Miscalculations have defined the Georgian-Russian conflict. Georgia thought it could get away with occupying South Ossetia; Russia anticipated a militarily and politically painless counter-attack.

All of these missteps are now connected to the huge, international concern about oil and the prizes it brings with it.

Early reports indicate that pipelines running through Tbilisi from the Caspian Sea oil fields were targeted unsuccessfully by the Russian air force, which employed front-line Tu-22M3 bombers in the conflict. The stout Georgian air defenses, one of the few effective elements of the country's military, have shot down some Russian Su-25s with shoulder-fired, surface-to-air missiles (SAMs), say European-based U.S. officials. The heavier SA-11 Buk-1M also appears to have contributed to the Frogfoot strike-fighter losses and was certainly the cause of the Backfire bomber's loss, say U.S.-based analysts.

In recent years, Russia has used the cutoff of oil exports to punish Latvia and Estonia. Intercepting or damaging the Georgian pipelines would be a heavy blow. But simply the insecurity to oil supplies that fighting in the region has triggered could do even greater harm, both to Georgia and the West, if investors chose to buy oil through more secure venues. Russia also fired at least 15 SS-21 Tochka/Scarab short-range ballistic missiles at Georgian military targets during Aug. 8-11, according to Washington-based U.S. officials. They have a range of 70-120 km. (43-75 mi.), enough to threaten the Black Sea oil terminal at Supsa, Georgia.

At least one of the pipelines was also near the line of farthest advance by the Russian army between Gori and Tbilisi. Georgian officials thought the three major pipelines that go through Georgia would buy them political and economic stability and the support of the West, whose economies are being battered by high oil prices. However, these pipelines offer direct economic competition to Russian ones, so this could be a factor in Russia's overwhelming military foray.
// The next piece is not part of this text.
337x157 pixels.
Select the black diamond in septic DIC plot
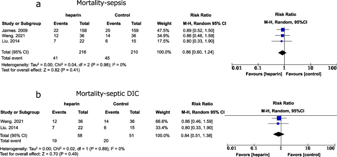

Russia relied on long-range tube and rocket artillery to reach targets well inside Georgia without having to commit large numbers of troops outside of South Ossetia. It also deployed the equivalent of a motor rifle division, says Felix K. Chang, a former Defense Dept. intelligence officer who is now a senior fellow at the Foreign Policy Research Institute. The force included units from the 58th Army, based nearby. These were reinforced by elements of the 76th Air Assault Div. from the Leningrad Military District and the 96th Airborne Div. and 45th Intelligence Regiment based in Moscow, says Chang. They are elite formations from Russia's strategic reserve that were in more than 100 airlift sorties.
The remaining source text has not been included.